There are some excellent books for non-scientists about our climate, but some of the best are written by Brian Fagan- an Archaeologist! His book The Long Summer is superb, and I am currently listening to a series of lectures he made for The Great Courses. Any story of human history is incomplete without looking at the role of climate, and in The Long Summer, Fagan points out that all of written human history has happened during the warm period after the last ice age. This is the Holocene, and it has indeed been our long summer. That summer though has seen changes and those changes in temperature and precipitation have had big impacts on everyone from nomadic hunter-gatherers and powerful Pharaohs alike.  Fagan has a more recent book, The Great Warming, and it has even more on how climate changes have impacted the last 1000 years.

Now, everyone who writes about climate science will hear “The climate is always changing” from those who fear (for economic/political reasons) the change to clean energy. It’s such a powerful piece of propaganda because it’s true, but it is also just as true that we are warming our climate from greenhouse gases and the maths and physics on this is well understood. So, this is actually some very bad news, because if we add in the greenhouse changes with the fact that our climate can be rather hostile at times, we find ourselves in double jeopardy (I’ll take atmospheric physics for $1000 Alex.).
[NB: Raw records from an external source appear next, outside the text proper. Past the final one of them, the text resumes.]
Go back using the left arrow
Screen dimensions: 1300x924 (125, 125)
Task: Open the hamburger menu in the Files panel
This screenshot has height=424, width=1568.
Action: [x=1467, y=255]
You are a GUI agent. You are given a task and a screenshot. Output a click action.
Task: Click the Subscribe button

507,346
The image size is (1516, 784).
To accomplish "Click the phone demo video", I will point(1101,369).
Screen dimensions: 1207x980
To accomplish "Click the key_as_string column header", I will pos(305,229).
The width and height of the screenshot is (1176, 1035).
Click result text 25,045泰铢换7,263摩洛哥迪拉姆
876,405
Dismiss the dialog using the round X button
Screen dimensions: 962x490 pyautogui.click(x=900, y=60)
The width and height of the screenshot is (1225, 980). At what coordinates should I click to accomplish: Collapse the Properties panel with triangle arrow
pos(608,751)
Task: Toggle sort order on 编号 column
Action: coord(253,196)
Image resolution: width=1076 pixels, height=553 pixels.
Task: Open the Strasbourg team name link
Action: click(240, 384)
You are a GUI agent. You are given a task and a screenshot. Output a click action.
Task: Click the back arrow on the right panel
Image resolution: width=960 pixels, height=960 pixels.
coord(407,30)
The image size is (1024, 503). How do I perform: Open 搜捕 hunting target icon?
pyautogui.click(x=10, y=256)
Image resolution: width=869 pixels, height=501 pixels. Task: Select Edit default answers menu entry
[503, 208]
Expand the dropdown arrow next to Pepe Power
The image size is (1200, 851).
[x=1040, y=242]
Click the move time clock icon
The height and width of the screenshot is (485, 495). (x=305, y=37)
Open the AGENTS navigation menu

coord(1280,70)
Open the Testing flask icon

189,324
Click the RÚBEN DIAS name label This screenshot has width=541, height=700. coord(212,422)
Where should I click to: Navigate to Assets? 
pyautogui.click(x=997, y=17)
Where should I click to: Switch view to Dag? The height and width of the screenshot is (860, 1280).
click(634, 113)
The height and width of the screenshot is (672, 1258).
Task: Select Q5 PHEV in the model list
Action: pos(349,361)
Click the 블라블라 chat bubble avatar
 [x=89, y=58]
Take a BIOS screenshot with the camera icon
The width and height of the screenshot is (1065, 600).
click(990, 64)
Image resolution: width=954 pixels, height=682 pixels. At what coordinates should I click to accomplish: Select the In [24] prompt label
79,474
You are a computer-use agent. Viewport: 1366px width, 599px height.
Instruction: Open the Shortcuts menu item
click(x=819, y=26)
The takeaway here is that it’s not just a change in temperature or even a rising sea that’s the problem.

The problem is food.

Long droughts caused whole civilisations to fall, and this was before we started fooling around with the planet’s thermostat. Almost all climate models show drying over the American Plains and the Southwest and this includes croplands that feed us and the World (all while keeping our trade deficit to reasonable levels). That’s why you should at least read the plain language summary in this new paper in the AGU journal GRL:

In case you missed the headline: “We present a new reconstruction of runoff ratio for the Upper Rio Grande basin back to 1571 C.E., which provides evidence that the declining trend in runoff ratio from the 1980s to present day is unprecedented in (the) context of the last 445 years.”

It’s already started and it’s about to get worse. We need to start talking about how to solve it because what you may have heard on Game of Thrones is wrong. Winter is NOT coming.

Drought is.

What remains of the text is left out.